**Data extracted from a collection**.
--- START ---

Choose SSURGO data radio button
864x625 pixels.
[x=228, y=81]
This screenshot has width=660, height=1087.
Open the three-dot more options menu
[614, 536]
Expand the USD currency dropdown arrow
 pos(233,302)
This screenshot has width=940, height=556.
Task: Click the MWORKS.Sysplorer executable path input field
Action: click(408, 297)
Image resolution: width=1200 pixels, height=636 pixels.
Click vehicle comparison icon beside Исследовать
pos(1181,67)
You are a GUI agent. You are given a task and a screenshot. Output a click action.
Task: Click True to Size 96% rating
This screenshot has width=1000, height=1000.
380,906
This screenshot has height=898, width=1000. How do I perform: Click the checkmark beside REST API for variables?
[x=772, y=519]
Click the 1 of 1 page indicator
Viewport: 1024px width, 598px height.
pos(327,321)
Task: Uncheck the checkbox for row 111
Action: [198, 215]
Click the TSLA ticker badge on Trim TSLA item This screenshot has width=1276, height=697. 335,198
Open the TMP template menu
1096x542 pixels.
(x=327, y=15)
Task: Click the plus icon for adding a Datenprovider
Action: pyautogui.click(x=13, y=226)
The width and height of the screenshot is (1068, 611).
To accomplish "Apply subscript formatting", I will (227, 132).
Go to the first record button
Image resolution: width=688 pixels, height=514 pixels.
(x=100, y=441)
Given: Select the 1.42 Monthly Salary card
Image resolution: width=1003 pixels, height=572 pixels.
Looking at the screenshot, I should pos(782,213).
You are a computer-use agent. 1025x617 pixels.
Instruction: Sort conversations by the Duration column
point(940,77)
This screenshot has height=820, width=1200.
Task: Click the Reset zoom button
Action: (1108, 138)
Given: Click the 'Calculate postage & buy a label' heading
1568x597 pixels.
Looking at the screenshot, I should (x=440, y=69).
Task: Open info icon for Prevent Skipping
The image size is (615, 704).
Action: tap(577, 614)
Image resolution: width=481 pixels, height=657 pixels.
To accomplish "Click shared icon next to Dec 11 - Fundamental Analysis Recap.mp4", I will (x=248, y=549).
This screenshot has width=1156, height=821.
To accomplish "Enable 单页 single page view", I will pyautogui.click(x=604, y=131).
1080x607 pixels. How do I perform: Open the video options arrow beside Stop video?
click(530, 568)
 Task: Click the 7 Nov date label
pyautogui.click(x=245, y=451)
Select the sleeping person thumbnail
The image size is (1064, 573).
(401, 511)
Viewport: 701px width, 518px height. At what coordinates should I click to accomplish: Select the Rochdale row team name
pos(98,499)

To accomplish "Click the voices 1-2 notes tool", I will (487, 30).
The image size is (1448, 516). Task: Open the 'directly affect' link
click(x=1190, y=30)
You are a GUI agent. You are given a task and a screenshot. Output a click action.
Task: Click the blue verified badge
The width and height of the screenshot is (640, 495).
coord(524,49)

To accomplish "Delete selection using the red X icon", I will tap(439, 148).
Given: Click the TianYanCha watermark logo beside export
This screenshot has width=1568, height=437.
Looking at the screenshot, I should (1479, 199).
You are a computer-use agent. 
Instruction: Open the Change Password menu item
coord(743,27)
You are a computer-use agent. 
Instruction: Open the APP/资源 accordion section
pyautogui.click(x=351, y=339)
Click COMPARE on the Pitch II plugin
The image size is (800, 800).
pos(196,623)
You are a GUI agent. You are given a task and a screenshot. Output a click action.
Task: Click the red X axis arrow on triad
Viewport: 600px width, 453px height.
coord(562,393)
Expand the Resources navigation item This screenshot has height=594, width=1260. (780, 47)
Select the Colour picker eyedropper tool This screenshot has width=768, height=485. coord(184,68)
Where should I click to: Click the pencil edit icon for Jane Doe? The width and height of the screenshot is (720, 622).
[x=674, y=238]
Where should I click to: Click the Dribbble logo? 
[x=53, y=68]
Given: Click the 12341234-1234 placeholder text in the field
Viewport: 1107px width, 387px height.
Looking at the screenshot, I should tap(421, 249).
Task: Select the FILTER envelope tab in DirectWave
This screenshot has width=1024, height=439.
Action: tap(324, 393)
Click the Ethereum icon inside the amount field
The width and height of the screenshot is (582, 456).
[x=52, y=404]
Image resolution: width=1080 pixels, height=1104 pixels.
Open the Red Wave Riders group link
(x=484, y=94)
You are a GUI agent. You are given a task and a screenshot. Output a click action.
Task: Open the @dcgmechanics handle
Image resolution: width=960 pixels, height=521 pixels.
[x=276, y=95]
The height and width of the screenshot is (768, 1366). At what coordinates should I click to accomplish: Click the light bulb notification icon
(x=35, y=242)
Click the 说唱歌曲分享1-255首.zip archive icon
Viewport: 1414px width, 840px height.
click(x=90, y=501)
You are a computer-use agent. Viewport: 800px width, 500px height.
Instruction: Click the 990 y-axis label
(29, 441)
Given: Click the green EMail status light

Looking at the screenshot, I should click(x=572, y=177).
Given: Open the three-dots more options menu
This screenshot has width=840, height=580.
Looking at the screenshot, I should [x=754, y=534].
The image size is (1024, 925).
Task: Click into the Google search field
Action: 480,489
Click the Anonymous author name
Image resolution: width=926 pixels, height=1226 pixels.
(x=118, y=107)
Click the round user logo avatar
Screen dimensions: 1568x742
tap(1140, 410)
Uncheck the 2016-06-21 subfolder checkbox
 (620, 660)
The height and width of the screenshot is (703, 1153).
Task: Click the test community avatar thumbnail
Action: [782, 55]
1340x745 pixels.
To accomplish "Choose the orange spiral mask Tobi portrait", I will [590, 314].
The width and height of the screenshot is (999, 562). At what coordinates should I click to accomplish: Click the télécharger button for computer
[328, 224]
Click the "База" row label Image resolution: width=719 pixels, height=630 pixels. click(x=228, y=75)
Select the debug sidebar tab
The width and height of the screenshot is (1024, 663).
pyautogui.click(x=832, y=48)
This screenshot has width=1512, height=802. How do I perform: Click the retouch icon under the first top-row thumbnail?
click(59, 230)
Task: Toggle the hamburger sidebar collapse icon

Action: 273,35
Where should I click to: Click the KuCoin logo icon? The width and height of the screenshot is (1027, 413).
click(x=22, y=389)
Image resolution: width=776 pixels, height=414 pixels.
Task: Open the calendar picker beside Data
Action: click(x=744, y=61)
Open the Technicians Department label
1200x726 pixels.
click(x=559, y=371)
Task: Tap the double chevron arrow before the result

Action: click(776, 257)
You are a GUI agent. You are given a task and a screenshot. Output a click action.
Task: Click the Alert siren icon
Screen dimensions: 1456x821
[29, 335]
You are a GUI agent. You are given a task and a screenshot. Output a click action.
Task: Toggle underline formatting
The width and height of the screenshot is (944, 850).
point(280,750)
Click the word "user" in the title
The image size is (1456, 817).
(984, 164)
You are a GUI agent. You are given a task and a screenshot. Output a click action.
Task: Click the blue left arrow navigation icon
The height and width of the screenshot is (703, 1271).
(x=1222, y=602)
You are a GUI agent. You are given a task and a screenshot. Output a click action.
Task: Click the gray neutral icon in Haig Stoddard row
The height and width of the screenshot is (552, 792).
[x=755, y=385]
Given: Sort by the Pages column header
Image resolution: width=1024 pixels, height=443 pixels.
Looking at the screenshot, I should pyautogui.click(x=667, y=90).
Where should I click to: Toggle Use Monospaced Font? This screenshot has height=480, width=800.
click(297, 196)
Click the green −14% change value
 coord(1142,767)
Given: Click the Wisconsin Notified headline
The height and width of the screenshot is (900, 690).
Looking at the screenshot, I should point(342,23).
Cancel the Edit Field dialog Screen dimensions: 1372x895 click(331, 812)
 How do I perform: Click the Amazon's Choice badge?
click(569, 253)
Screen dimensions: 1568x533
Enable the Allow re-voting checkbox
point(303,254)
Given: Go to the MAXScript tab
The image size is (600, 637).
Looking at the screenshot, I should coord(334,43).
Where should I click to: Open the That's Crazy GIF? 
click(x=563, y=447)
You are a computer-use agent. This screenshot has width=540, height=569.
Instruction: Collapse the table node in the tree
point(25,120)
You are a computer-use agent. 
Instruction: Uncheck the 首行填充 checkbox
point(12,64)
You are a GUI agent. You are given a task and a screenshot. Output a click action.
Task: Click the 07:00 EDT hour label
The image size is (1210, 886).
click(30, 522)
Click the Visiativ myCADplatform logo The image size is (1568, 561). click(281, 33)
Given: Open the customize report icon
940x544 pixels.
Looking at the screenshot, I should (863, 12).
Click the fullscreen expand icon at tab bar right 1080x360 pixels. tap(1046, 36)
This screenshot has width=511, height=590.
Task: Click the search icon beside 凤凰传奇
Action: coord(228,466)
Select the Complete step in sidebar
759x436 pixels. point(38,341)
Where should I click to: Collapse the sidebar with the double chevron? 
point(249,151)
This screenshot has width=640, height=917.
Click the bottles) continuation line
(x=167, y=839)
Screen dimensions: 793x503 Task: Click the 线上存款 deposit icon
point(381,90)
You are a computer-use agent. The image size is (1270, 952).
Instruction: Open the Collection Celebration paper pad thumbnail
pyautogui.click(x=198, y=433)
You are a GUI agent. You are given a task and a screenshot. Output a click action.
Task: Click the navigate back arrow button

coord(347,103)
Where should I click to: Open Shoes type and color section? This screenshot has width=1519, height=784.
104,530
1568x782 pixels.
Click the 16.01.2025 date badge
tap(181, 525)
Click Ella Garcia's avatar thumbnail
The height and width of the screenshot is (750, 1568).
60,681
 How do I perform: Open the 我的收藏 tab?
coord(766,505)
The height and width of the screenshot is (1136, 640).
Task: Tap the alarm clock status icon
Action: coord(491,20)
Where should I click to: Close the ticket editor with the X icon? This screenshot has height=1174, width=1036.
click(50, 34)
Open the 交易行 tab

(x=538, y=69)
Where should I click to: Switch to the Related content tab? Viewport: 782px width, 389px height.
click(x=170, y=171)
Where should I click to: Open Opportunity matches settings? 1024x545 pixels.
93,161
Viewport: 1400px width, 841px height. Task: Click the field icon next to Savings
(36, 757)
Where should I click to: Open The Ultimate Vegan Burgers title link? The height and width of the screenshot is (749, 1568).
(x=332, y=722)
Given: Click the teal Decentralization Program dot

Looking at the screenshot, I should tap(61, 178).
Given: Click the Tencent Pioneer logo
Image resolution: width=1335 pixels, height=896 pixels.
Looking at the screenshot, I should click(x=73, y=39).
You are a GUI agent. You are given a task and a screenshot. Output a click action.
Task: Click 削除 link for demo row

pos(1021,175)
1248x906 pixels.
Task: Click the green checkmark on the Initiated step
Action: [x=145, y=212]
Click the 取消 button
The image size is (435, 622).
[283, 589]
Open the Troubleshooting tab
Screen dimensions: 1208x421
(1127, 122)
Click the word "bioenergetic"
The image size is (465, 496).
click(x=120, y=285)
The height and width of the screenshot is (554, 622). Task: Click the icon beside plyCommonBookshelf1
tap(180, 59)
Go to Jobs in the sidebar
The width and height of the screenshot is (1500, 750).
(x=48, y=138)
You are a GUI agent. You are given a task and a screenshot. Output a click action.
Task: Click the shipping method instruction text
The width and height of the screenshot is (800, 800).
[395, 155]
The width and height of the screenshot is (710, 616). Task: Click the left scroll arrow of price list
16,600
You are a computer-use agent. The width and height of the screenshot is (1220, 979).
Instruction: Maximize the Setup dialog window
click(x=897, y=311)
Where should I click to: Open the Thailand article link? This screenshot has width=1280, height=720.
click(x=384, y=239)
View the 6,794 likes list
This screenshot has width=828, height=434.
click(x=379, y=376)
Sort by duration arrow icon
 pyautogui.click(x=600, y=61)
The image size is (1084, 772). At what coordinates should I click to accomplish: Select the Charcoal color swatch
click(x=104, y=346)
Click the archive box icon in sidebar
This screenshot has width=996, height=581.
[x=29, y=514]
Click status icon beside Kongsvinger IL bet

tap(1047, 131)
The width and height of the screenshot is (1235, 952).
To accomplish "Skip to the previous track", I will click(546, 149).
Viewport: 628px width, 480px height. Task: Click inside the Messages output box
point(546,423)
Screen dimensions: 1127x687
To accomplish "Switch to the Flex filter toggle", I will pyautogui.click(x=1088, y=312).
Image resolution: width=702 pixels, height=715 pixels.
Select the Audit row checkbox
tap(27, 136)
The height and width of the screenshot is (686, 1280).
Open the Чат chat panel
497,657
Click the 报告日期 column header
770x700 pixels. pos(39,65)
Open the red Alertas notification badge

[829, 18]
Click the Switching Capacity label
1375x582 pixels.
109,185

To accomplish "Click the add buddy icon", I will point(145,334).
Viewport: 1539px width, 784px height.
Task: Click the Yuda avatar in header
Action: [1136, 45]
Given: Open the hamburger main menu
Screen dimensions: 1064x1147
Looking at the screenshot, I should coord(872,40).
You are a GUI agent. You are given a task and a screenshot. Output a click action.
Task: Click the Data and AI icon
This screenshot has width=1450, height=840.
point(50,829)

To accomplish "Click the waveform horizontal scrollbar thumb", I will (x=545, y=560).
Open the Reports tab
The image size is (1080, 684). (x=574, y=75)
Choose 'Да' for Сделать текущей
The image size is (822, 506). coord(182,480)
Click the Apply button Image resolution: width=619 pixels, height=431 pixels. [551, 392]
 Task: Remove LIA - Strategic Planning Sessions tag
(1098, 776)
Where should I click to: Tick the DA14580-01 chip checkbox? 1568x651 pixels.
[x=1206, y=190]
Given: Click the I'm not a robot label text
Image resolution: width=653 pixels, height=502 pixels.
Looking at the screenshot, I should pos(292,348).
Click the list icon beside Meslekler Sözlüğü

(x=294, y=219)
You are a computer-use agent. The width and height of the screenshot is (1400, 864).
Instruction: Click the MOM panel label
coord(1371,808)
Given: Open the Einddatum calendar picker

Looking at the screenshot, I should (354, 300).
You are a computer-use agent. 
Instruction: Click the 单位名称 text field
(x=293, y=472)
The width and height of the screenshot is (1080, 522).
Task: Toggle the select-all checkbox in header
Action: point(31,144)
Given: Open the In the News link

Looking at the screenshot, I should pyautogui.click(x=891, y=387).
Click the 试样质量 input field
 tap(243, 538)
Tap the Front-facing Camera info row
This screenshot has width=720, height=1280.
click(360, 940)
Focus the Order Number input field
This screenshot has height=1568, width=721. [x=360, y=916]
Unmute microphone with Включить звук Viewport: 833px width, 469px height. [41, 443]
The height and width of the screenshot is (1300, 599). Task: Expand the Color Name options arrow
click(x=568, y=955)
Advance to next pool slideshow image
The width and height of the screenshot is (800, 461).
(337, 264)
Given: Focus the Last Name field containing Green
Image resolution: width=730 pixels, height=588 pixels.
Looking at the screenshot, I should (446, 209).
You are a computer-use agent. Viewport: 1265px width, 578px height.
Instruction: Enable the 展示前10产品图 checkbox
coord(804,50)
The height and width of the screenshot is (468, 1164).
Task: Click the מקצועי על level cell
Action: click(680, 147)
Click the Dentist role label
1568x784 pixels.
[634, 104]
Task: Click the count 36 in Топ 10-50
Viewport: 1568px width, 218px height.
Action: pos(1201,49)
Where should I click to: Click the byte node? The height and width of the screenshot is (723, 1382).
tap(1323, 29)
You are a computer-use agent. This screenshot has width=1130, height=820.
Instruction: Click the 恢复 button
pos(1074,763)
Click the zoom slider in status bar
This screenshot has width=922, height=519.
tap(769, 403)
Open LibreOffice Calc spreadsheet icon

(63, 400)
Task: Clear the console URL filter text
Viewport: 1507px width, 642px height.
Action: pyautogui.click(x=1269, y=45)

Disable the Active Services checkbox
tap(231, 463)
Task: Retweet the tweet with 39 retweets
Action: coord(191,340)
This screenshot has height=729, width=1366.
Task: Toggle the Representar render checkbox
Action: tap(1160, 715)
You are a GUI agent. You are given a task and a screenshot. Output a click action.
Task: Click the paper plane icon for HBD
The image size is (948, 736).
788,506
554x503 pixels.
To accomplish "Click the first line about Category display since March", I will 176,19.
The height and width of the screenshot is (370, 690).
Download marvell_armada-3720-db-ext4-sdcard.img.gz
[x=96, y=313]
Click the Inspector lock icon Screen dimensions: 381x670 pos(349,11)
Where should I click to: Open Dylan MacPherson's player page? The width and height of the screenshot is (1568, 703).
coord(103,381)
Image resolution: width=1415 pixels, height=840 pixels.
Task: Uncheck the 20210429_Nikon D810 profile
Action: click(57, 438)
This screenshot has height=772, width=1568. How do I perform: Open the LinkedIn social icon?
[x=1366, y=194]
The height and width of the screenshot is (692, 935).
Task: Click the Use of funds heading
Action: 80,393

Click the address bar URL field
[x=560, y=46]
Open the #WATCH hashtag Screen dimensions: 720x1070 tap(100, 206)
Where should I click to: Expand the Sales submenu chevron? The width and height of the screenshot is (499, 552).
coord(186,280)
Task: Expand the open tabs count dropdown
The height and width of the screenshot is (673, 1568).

--- END ---

**Exercise instructions**. Among the entries above, the line containing "Unmute microphone with", the line containing "Task: Click the count 36 in Топ 10-50", and all lines between them are to be restated word for word; nothing else belongs in the reply.

**Answer to the problem**.
Unmute microphone with Включить звук Viewport: 833px width, 469px height. [41, 443]
The height and width of the screenshot is (1300, 599). Task: Expand the Color Name options arrow
click(x=568, y=955)
Advance to next pool slideshow image
The width and height of the screenshot is (800, 461).
(337, 264)
Given: Focus the Last Name field containing Green
Image resolution: width=730 pixels, height=588 pixels.
Looking at the screenshot, I should (446, 209).
You are a computer-use agent. Viewport: 1265px width, 578px height.
Instruction: Enable the 展示前10产品图 checkbox
coord(804,50)
The height and width of the screenshot is (468, 1164).
Task: Click the מקצועי על level cell
Action: click(680, 147)
Click the Dentist role label
1568x784 pixels.
[634, 104]
Task: Click the count 36 in Топ 10-50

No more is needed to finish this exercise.